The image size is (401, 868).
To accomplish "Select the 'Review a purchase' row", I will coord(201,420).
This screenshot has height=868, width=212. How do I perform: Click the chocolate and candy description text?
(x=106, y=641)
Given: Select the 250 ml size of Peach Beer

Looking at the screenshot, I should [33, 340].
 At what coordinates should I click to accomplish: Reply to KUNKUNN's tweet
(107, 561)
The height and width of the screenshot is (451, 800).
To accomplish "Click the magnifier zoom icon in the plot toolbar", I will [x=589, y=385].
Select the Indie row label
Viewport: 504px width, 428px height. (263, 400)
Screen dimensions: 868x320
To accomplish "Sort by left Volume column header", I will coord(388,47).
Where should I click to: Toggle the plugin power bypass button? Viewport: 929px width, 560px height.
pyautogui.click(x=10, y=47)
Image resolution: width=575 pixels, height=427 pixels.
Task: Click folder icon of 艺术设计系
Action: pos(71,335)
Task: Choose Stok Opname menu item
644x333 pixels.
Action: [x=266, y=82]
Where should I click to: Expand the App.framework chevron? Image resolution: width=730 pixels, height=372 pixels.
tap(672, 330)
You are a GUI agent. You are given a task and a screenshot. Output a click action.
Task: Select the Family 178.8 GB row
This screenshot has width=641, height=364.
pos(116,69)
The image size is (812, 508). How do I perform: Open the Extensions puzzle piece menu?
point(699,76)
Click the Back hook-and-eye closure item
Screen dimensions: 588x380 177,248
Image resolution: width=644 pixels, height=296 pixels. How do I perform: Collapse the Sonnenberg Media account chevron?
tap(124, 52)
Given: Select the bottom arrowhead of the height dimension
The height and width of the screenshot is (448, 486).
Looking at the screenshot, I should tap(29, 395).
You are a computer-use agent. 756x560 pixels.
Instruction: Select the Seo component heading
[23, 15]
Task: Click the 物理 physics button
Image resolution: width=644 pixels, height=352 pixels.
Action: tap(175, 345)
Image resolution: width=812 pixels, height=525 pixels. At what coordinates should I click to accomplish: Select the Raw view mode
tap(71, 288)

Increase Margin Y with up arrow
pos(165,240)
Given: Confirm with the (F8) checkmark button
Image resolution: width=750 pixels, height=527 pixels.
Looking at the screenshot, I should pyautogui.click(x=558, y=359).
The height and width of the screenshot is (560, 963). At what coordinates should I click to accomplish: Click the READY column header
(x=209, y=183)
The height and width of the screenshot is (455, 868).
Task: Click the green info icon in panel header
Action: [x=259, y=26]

○ ○ ○ ○

## Required action:
The range runs from the line with "644x333 pixels." up to and including the line with "You are a GUI" in the listing above; please write out exactly those lines and nothing more.

## Exercise response:
644x333 pixels.
Action: [x=266, y=82]
Where should I click to: Expand the App.framework chevron? Image resolution: width=730 pixels, height=372 pixels.
tap(672, 330)
You are a GUI agent. You are given a task and a screenshot. Output a click action.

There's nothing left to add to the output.